[Records]
········

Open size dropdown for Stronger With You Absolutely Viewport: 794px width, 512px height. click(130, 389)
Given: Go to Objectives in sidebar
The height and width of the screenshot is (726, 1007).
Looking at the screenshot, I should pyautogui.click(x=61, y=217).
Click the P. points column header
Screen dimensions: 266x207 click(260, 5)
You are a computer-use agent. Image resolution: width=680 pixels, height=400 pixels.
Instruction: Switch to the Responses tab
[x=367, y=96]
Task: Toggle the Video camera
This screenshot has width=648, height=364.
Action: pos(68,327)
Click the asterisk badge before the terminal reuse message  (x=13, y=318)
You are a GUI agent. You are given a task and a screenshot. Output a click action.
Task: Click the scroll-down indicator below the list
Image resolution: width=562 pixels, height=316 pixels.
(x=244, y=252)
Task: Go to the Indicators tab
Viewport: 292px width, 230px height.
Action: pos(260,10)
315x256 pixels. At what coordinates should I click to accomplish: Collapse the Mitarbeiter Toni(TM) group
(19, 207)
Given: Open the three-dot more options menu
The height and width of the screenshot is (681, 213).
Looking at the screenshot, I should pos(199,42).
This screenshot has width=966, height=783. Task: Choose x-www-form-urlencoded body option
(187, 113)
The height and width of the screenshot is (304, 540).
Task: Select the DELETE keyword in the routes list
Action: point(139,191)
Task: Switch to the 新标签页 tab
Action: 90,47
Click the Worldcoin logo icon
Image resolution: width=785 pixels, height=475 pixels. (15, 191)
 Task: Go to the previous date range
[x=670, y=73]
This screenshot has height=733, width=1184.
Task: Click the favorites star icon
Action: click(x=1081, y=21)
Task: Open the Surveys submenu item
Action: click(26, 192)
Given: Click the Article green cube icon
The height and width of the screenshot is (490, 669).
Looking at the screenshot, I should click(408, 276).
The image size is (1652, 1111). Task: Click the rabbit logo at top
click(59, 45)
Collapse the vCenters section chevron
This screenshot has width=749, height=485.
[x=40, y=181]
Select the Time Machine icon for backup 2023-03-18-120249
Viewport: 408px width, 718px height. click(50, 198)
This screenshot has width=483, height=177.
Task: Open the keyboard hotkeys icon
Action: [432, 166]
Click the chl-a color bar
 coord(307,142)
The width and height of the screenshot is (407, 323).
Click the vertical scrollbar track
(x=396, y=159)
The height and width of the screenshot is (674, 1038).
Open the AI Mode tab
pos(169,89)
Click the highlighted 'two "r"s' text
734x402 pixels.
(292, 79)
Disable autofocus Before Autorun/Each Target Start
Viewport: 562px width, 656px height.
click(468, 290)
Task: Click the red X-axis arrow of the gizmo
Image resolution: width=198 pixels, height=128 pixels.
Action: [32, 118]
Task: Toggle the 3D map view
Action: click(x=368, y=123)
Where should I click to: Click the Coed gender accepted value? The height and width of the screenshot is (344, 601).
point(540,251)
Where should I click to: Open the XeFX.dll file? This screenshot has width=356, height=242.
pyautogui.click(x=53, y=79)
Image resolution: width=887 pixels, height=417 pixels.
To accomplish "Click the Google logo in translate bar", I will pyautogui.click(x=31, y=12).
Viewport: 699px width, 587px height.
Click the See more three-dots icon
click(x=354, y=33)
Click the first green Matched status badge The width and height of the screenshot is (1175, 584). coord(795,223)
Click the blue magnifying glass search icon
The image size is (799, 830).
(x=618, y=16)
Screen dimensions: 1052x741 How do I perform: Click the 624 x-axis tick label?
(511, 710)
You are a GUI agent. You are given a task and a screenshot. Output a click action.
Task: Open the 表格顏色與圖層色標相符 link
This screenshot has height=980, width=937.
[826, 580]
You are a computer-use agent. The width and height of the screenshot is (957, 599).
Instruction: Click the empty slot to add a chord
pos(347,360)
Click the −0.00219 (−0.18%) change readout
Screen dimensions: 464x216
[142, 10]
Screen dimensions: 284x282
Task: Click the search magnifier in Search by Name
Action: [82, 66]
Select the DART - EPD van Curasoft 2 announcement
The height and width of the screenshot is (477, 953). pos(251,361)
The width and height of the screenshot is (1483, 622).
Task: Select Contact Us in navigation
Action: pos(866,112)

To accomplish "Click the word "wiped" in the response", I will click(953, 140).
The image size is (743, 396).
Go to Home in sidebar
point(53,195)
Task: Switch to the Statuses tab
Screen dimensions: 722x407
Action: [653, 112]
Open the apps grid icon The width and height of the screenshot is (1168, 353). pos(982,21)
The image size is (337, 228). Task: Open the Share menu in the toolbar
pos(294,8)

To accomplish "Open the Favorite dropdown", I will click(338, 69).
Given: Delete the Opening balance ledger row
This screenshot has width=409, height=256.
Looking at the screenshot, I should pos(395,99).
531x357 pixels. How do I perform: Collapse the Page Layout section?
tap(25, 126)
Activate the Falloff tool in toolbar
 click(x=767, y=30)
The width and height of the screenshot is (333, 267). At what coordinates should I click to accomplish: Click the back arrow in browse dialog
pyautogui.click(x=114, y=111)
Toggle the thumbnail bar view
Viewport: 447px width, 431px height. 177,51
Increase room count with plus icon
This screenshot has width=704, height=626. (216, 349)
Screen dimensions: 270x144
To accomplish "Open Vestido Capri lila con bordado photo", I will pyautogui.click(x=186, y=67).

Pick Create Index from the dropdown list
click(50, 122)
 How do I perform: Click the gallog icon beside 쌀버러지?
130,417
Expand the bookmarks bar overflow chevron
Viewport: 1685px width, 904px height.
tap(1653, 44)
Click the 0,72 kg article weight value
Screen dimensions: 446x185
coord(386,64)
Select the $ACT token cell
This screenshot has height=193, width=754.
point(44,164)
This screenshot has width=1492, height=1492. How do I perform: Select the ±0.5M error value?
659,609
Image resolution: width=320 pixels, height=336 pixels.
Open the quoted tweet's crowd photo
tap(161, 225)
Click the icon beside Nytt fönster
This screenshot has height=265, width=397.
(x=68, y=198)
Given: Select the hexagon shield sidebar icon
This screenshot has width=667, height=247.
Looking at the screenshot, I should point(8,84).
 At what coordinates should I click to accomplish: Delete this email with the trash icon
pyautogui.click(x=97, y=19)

········

[What to do]
Write down every line of the data exactly as it appears above.

[Expected output]
Open size dropdown for Stronger With You Absolutely Viewport: 794px width, 512px height. click(130, 389)
Given: Go to Objectives in sidebar
The height and width of the screenshot is (726, 1007).
Looking at the screenshot, I should pyautogui.click(x=61, y=217).
Click the P. points column header
Screen dimensions: 266x207 click(260, 5)
You are a computer-use agent. Image resolution: width=680 pixels, height=400 pixels.
Instruction: Switch to the Responses tab
[x=367, y=96]
Task: Toggle the Video camera
This screenshot has width=648, height=364.
Action: pos(68,327)
Click the asterisk badge before the terminal reuse message  (x=13, y=318)
You are a GUI agent. You are given a task and a screenshot. Output a click action.
Task: Click the scroll-down indicator below the list
Image resolution: width=562 pixels, height=316 pixels.
(x=244, y=252)
Task: Go to the Indicators tab
Viewport: 292px width, 230px height.
Action: pos(260,10)
315x256 pixels. At what coordinates should I click to accomplish: Collapse the Mitarbeiter Toni(TM) group
(19, 207)
Given: Open the three-dot more options menu
The height and width of the screenshot is (681, 213).
Looking at the screenshot, I should pos(199,42).
This screenshot has width=966, height=783. Task: Choose x-www-form-urlencoded body option
(187, 113)
The height and width of the screenshot is (304, 540).
Task: Select the DELETE keyword in the routes list
Action: point(139,191)
Task: Switch to the 新标签页 tab
Action: 90,47
Click the Worldcoin logo icon
Image resolution: width=785 pixels, height=475 pixels. (15, 191)
 Task: Go to the previous date range
[x=670, y=73]
This screenshot has height=733, width=1184.
Task: Click the favorites star icon
Action: click(x=1081, y=21)
Task: Open the Surveys submenu item
Action: click(26, 192)
Given: Click the Article green cube icon
The height and width of the screenshot is (490, 669).
Looking at the screenshot, I should click(408, 276).
The image size is (1652, 1111). Task: Click the rabbit logo at top
click(59, 45)
Collapse the vCenters section chevron
This screenshot has width=749, height=485.
[x=40, y=181]
Select the Time Machine icon for backup 2023-03-18-120249
Viewport: 408px width, 718px height. click(50, 198)
This screenshot has width=483, height=177.
Task: Open the keyboard hotkeys icon
Action: [432, 166]
Click the chl-a color bar
 coord(307,142)
The width and height of the screenshot is (407, 323).
Click the vertical scrollbar track
(x=396, y=159)
The height and width of the screenshot is (674, 1038).
Open the AI Mode tab
pos(169,89)
Click the highlighted 'two "r"s' text
734x402 pixels.
(292, 79)
Disable autofocus Before Autorun/Each Target Start
Viewport: 562px width, 656px height.
click(468, 290)
Task: Click the red X-axis arrow of the gizmo
Image resolution: width=198 pixels, height=128 pixels.
Action: [32, 118]
Task: Toggle the 3D map view
Action: click(x=368, y=123)
Where should I click to: Click the Coed gender accepted value? The height and width of the screenshot is (344, 601).
point(540,251)
Where should I click to: Open the XeFX.dll file? This screenshot has width=356, height=242.
pyautogui.click(x=53, y=79)
Image resolution: width=887 pixels, height=417 pixels.
To accomplish "Click the Google logo in translate bar", I will pyautogui.click(x=31, y=12).
Viewport: 699px width, 587px height.
Click the See more three-dots icon
click(x=354, y=33)
Click the first green Matched status badge The width and height of the screenshot is (1175, 584). coord(795,223)
Click the blue magnifying glass search icon
The image size is (799, 830).
(x=618, y=16)
Screen dimensions: 1052x741 How do I perform: Click the 624 x-axis tick label?
(511, 710)
You are a GUI agent. You are given a task and a screenshot. Output a click action.
Task: Open the 表格顏色與圖層色標相符 link
This screenshot has height=980, width=937.
[826, 580]
You are a computer-use agent. The width and height of the screenshot is (957, 599).
Instruction: Click the empty slot to add a chord
pos(347,360)
Click the −0.00219 (−0.18%) change readout
Screen dimensions: 464x216
[142, 10]
Screen dimensions: 284x282
Task: Click the search magnifier in Search by Name
Action: [82, 66]
Select the DART - EPD van Curasoft 2 announcement
The height and width of the screenshot is (477, 953). pos(251,361)
The width and height of the screenshot is (1483, 622).
Task: Select Contact Us in navigation
Action: pos(866,112)

To accomplish "Click the word "wiped" in the response", I will click(953, 140).
The image size is (743, 396).
Go to Home in sidebar
point(53,195)
Task: Switch to the Statuses tab
Screen dimensions: 722x407
Action: [653, 112]
Open the apps grid icon The width and height of the screenshot is (1168, 353). pos(982,21)
The image size is (337, 228). Task: Open the Share menu in the toolbar
pos(294,8)

To accomplish "Open the Favorite dropdown", I will click(338, 69).
Given: Delete the Opening balance ledger row
This screenshot has width=409, height=256.
Looking at the screenshot, I should pos(395,99).
531x357 pixels. How do I perform: Collapse the Page Layout section?
tap(25, 126)
Activate the Falloff tool in toolbar
 click(x=767, y=30)
The width and height of the screenshot is (333, 267). At what coordinates should I click to accomplish: Click the back arrow in browse dialog
pyautogui.click(x=114, y=111)
Toggle the thumbnail bar view
Viewport: 447px width, 431px height. 177,51
Increase room count with plus icon
This screenshot has width=704, height=626. (216, 349)
Screen dimensions: 270x144
To accomplish "Open Vestido Capri lila con bordado photo", I will pyautogui.click(x=186, y=67).

Pick Create Index from the dropdown list
click(50, 122)
 How do I perform: Click the gallog icon beside 쌀버러지?
130,417
Expand the bookmarks bar overflow chevron
Viewport: 1685px width, 904px height.
tap(1653, 44)
Click the 0,72 kg article weight value
Screen dimensions: 446x185
coord(386,64)
Select the $ACT token cell
This screenshot has height=193, width=754.
point(44,164)
This screenshot has width=1492, height=1492. How do I perform: Select the ±0.5M error value?
659,609
Image resolution: width=320 pixels, height=336 pixels.
Open the quoted tweet's crowd photo
tap(161, 225)
Click the icon beside Nytt fönster
This screenshot has height=265, width=397.
(x=68, y=198)
Given: Select the hexagon shield sidebar icon
This screenshot has width=667, height=247.
Looking at the screenshot, I should point(8,84).
 At what coordinates should I click to accomplish: Delete this email with the trash icon
pyautogui.click(x=97, y=19)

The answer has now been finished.